There is a reason I call the coronavirus the “time-traveling beer virus.” Simply put, companies and the media continue to use it as an excuse for trends that were already underway before any of the power-creeping countermeasures were implemented across the world. The only way for Covid-19 to be responsible for these issues is for it to have time traveled, and we are experiencing a timeline that merged with some weird effects, but not the causes of another timeline.
Nike, according to the media (such as WWD for example), has emerged as the latest victim of Covid-19. Following a posted loss of $790 million for the 4th quarter in their 2020 (2019) fiscal statement concluding in June. There is a singular, massive problem facing the media’s reporting on the cause of the loss. Nike themselves in both their financial statement and comments to the press continue to state Covid-19 and the lockdowns only partially caused the loss.
According to their financial statement, only 50% of decreased sales volume is attributed to Covid-19. Of the 4% in decreased yearly revenue, only 2% (half) is attributable to the pandemic. During the pandemic, Nike took on 2 billion more in debt obligations to increase its cash reserves. With the company turning $2.5 Billion in profit for the entire last fiscal year. Debt obligations taken on during the fiscal period are not countered towards yearly performance.
Nike has announced the company will begin layoffs following the posted loss, but the loss itself is not the driving factor. Instead, they are shifting operations to streamline the company and focus more on their growing direct to consumer distribution efforts—a sector the company sees as their future.
That is technically a half-truth. Technically speaking, what Nike is saying is they are not laying off staff as a direct result of the posted loss, but are instead carrying out layoffs as a result of restructuring that’s importance was driven by the posted loss.
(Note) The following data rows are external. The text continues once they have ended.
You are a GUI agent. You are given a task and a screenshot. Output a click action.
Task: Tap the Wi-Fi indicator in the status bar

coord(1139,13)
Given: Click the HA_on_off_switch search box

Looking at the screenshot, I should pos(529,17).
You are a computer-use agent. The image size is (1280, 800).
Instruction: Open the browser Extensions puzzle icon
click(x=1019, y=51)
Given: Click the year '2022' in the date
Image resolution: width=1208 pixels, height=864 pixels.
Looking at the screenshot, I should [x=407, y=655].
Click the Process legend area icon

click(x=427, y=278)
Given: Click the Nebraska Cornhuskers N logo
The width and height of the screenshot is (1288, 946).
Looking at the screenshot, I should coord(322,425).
To the layman, that is the same difference.
With only half the sales volume lost because of the pandemic, the only other direct issue is the continued blowback from the Kaepernick advertisement. While many outlets attempt to portray the advertisement as a net positive for the company, the reality of the situation is far different.
Following the anti-American advertisement campaign, several states and colleges terminated contracts with the company. In 2019 Arizona removed financial incentives the company was receiving, citing the Kaepernick controversy. Though the company saw an initial surge in sales following the advertisement by 2019, sales were on the decline, as reported by CNBC. Though their 2018 fiscal report showed strong sales, the hardships for the company from the blowback had fully begun to set in by 2019.
A lot of people laugh and deride boycotts against companies, but the reality is most of them are not operating with massive profit margins. A minor 4% decrease in sales volume resulted in Nike losing $790 million in a single quarter. 2% of that sales decline as not caused by Covid-19 will continue, so either expect Nike to continue posting losses or expect them to become highly pro-America suddenly. Especially as the company reports tariffs on their Chinese slave labor manufactured products are hurting them.